Brand of chocolate bar

Peppermint Crisp is a milk chocolate bar filled with a multitude of thin cylinders of mint-flavoured 'cracknel' (which is a brittle crystalline/sugar concoction extruded in fine hollow tubes). Invented in South Africa by Wilson-Rowntree in the 1960s, it was eventually bought out and manufactured by Nestlé South Africa. A hugely popular chocolate bar in South Africa for many decades, it is now part of that country's culture - not only as a confectionery item, but also as a popular topping used in baking and desserts.

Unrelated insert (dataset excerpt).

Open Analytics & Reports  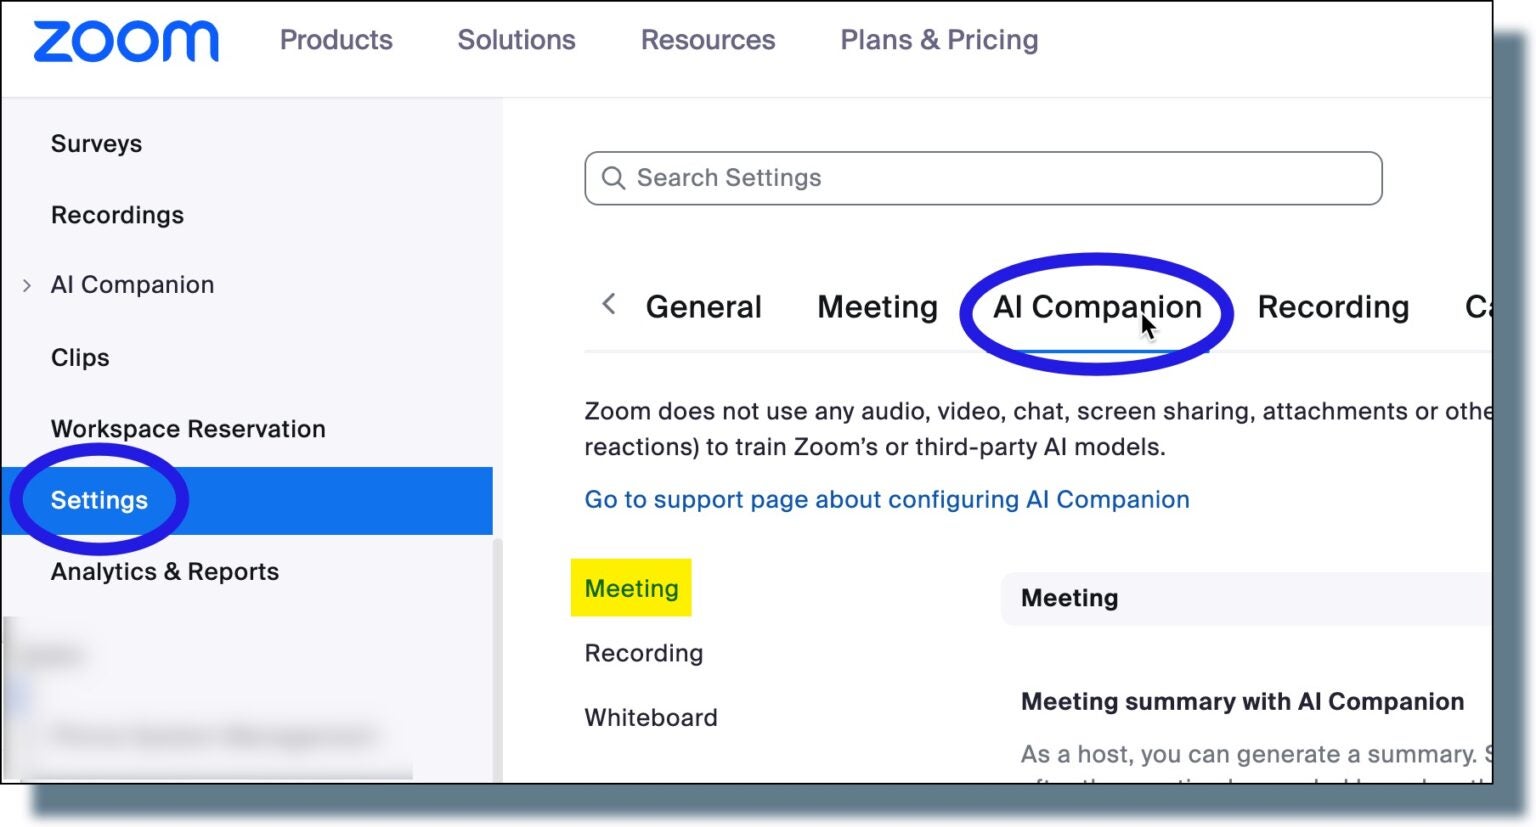165,571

The Peppermint Crisp is sold in South Africa as both a 49 gram bar and a 150 gram slab. In New Zealand it is sold as a 49 gram bar, and in Australia as a 35 gram bar.

In South Africa, it forms the basis of the Caramel-Peppermint Crisp Tart, a hugely popular South African ice box dessert. It is also popular as a topping on sponge cakes and cupcakes. Nestlé South Africa also sells an ice cream containing Peppermint Crisp shards, as well as a Peppermint Crisp dessert topping. Burger King South Africa sells a fusion dessert containing vanilla ice cream and shards of Peppermint Crisp while Krispy Kreme South Africa sells a popular Peppermint Crisp Tart gourmet doughnut.

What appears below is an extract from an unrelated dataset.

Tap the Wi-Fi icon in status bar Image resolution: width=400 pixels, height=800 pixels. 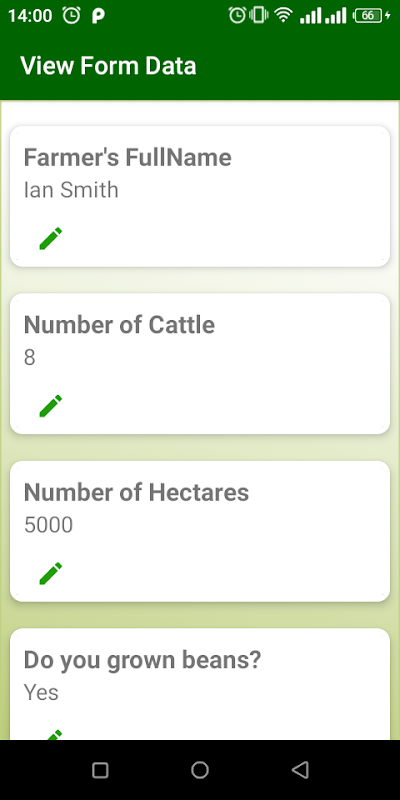pos(283,15)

As in its native South Africa, the popular chocolate bar is also used as a crushed topping on pavlova cakes or other cakes in Australia and New Zealand.

==Uses in cooking==
The Peppermint Crisp can be used as an ingredient in mint chocolate cheesecakes and slices, and broken-up to decorate the top of pavlova meringue or cheesecake. James and Melanie Maddock used Peppermint Crisp on top of their dessert during a food challenge on the cooking show My Kitchen Rules.